• _Objective_:
Please rewrite the items below with every "dropdown" changed to "menu" and nothing else altered.

---*---

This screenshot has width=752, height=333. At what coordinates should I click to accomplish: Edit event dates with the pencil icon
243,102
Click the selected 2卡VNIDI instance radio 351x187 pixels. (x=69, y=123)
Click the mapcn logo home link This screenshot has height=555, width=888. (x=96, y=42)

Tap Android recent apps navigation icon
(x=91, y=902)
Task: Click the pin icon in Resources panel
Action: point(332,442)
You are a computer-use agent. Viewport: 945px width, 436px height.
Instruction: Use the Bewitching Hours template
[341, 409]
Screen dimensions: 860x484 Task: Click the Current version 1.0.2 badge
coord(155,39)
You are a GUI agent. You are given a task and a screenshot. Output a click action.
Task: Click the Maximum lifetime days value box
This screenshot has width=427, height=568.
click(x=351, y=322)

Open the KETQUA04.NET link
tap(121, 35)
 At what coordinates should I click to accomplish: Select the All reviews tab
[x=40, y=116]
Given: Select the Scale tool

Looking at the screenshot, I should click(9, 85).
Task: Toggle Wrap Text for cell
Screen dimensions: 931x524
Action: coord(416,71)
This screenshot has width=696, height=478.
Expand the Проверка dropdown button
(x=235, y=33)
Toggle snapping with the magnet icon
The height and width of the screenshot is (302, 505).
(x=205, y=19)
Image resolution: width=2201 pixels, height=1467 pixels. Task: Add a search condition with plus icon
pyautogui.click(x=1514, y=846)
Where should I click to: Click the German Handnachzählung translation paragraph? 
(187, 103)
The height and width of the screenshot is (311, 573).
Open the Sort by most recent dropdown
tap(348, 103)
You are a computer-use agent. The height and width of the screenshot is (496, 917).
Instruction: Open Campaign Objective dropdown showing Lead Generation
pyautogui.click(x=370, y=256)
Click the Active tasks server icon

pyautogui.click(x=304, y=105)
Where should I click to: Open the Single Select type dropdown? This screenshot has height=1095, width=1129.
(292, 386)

---*---

• _Result of the task_:
This screenshot has width=752, height=333. At what coordinates should I click to accomplish: Edit event dates with the pencil icon
243,102
Click the selected 2卡VNIDI instance radio 351x187 pixels. (x=69, y=123)
Click the mapcn logo home link This screenshot has height=555, width=888. (x=96, y=42)

Tap Android recent apps navigation icon
(x=91, y=902)
Task: Click the pin icon in Resources panel
Action: point(332,442)
You are a computer-use agent. Viewport: 945px width, 436px height.
Instruction: Use the Bewitching Hours template
[341, 409]
Screen dimensions: 860x484 Task: Click the Current version 1.0.2 badge
coord(155,39)
You are a GUI agent. You are given a task and a screenshot. Output a click action.
Task: Click the Maximum lifetime days value box
This screenshot has width=427, height=568.
click(x=351, y=322)

Open the KETQUA04.NET link
tap(121, 35)
 At what coordinates should I click to accomplish: Select the All reviews tab
[x=40, y=116]
Given: Select the Scale tool

Looking at the screenshot, I should click(9, 85).
Task: Toggle Wrap Text for cell
Screen dimensions: 931x524
Action: coord(416,71)
This screenshot has width=696, height=478.
Expand the Проверка menu button
(x=235, y=33)
Toggle snapping with the magnet icon
The height and width of the screenshot is (302, 505).
(x=205, y=19)
Image resolution: width=2201 pixels, height=1467 pixels. Task: Add a search condition with plus icon
pyautogui.click(x=1514, y=846)
Where should I click to: Click the German Handnachzählung translation paragraph? 
(187, 103)
The height and width of the screenshot is (311, 573).
Open the Sort by most recent menu
tap(348, 103)
You are a computer-use agent. The height and width of the screenshot is (496, 917).
Instruction: Open Campaign Objective menu showing Lead Generation
pyautogui.click(x=370, y=256)
Click the Active tasks server icon

pyautogui.click(x=304, y=105)
Where should I click to: Open the Single Select type menu? This screenshot has height=1095, width=1129.
(292, 386)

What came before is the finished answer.